Directions: Pick up the article below on the brain and calories after its last sentence and continue it.

Fleur – We can’t trick the brain when it comes to calories
Unfortunately we can’t trick the brain when it comes to calories. While the rest of the body relies on glucose and fat as an energy source, the brain gets its energy boost from glucose alone. This doesn’t mean we can stuff ourselves full of sugar because we can get all we need from vegetables and fruit. But it does mean that when we get a whiff of sugar from a bakery snack our brain goes crazy for it and craves more and more!
Our clever brains know exactly how much energy a certain food has. The sweetness reference centre can work out how many kilocalories of energy it will get from what we are eating. The sweeter a substance is, the more calories the brain expects. The problem is that when it comes to artificial sweeteners they can taste even sweeter than sugar and yet do not have the calories to match. The brain then sends signals to the rest of the body to drive up appetite so that it can get its energy fix. The end result is that the neurostimulatory effect of artificial sweeteners can cause cravings and even addiction.
When we are very young, we develop the ability to postpone the necessity of direct reward. Of course as babies, our needs have to be met immediately or else all hell breaks loose. But slowly as time goes on our brain development allows us to accept that perhaps it might take a little longer before we get fed! This is known as the ‘there-and-then’ dopaminergic identity as opposed to the ‘must-have-here-and-now’ serotonergic identity. The dopamine drive is important to successfully manage a professional life. It makes us fast, visually capable and goal-oriented. But stepping over the limits of this system could result in paranoia, aggressiveness, addiction, obsession, an unstoppable drive and even insanity. A serotonergic identity kicks in when we are eating our food, caring for children or managing our immediate environment. But we go over the limit if we are anxious and cannot emotionally cope with a particular situation. Psychological flexibility is all about moving between the two as our environment demands.

Data extract:
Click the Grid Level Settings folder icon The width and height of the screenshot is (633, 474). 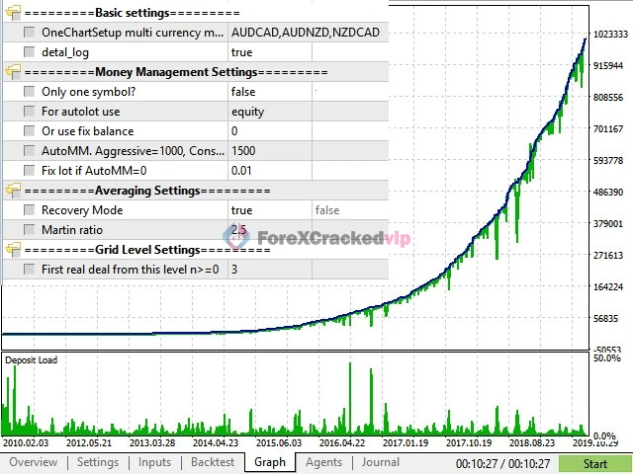[x=12, y=250]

Written answer:
It is our dopaminergic neuro-anatomical development that teaches us to postpone rewards and make the right decisions. This means being able to wait until we are able to feast rather than grabbing a cake at the nearest available bakery. Or going to a shop to buy water rather than going to the pub for a beer because it is nearer. Because the problem then is that each time we are thirsty our brain will expect a beer and when we are hungry it will expect a cake! And then the trouble starts!
Genetically we are programmed to live in a certain environment and that happens to be back in the Stone Age era! We need to eat the foods that we ate when we are hungry and drink water when we are thirsty. We may not be able to trick the brain when it comes to calories but we can certainly allow it the occasional treat once our needs have been met.
Fleur Borrelli, BSc Nut Med, MBANT. www.nutritionandsuperfood.co.uk.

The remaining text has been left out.